Pode-se perguntar se é a TV que recuou ou se é o público que mudou.
Falabella oferece uma pista: as plateias das sessões que ele reservou para ONGs no espetáculo Vítor ou Vitória foram “as mais animadas, as que mais respondem.”
O corpo popular ainda ri, ainda se move, ainda quer ser surpreendido. O que mudou não é a fome — é o que o mercado aceita servir.
O algoritmo não tem região de brilho
Há uma passagem quase pedagógica na entrevista em que Falabella fala sobre o ofício do ator: a necessidade de encontrar “a região de brilho” — aquele ponto de tensão entre o que você herdou e o que você domina, onde a técnica encontra a autenticidade.

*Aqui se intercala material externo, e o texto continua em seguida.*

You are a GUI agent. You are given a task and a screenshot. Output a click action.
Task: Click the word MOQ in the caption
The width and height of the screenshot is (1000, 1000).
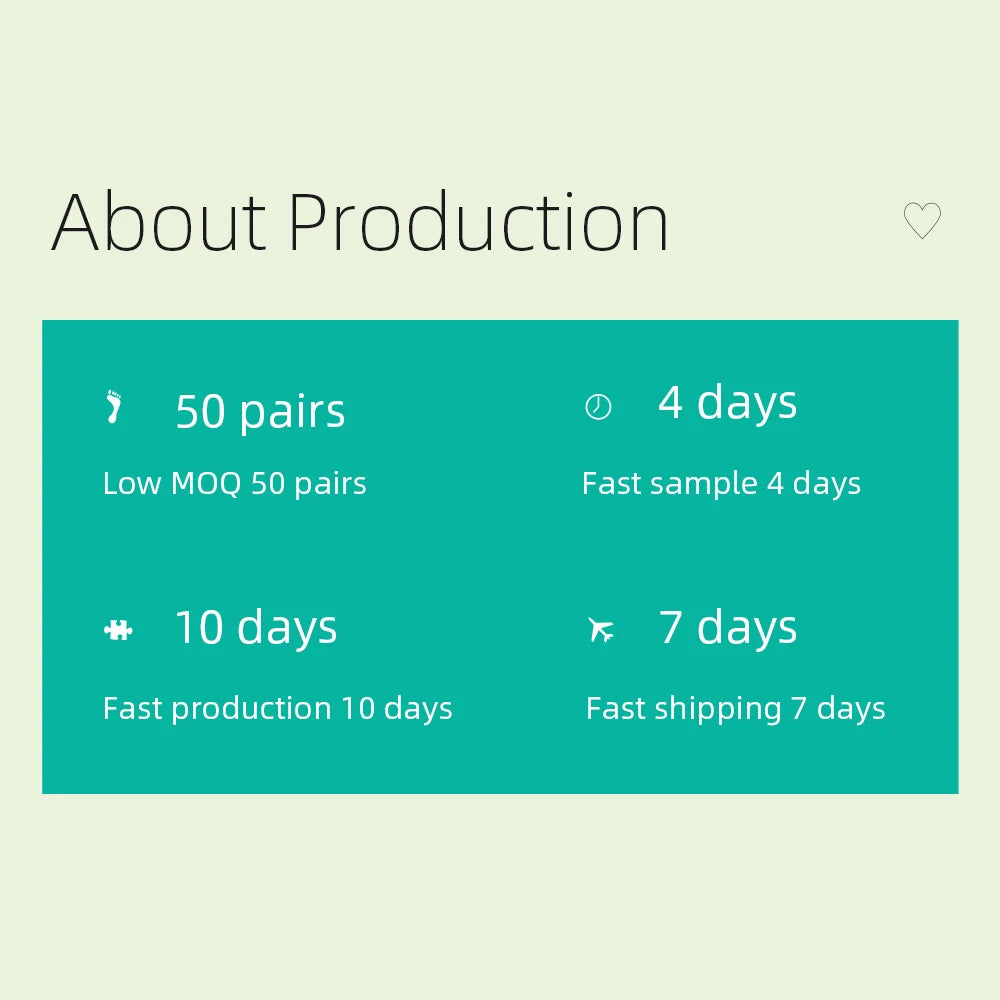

Para ele, essa região vem do falar popular absorvido na infância, da mistura entre a mãe intelectual e a avó imigrante que escrevia errado.
A metáfora traduz algo sobre o funcionamento da cultura em geral.
Obras que duram — e o Sai de Baixo completou 31 anos com plateias que ainda repetem as falas — nascem de uma região de brilho coletiva: aquele ponto onde a convenção social encontra sua própria caricatura, onde o que não podemos dizer sério encontra a saída pela gargalhada.
O algoritmo não tem região de brilho. Ele tem taxa de retenção.
E quando a produção televisiva começa a confundir as duas coisas, o resultado é um humor que calcula cada risco antes de enunciar cada piada — e que, justamente por isso, perde o único ingrediente que não se pode calcular: o timing.
O timing exige que você arrisque. Arriscar, hoje, custa caro demais.
O que Falabella diagnostica — sem usar esse vocabulário — é uma televisão que internalizou o tribunal antes que o tribunal chegue.
A autocensura não vem de fora. Ela já mora dentro das salas de roteiro, nos comitês de aprovação, nas reuniões onde alguém diz “e se alguém se ofender?” antes que a ideia termine de ser apresentada.
O resultado é uma televisão que desagrada de qualquer jeito — mas por excesso de cautela, não por excesso de verdade.
Ela irrita sem provocar, decepciona sem surpreender, ocupa o horário nobre sem habitar a memória afetiva de ninguém. Caco Antibes durou 31 anos na cabeça das pessoas não porque era palatável. Durou porque era inegável.
A questão, no fundo, não é se a TV pode voltar a fazer humor ousado. É se ela ainda entende por que a ousadia era, afinal, o produto.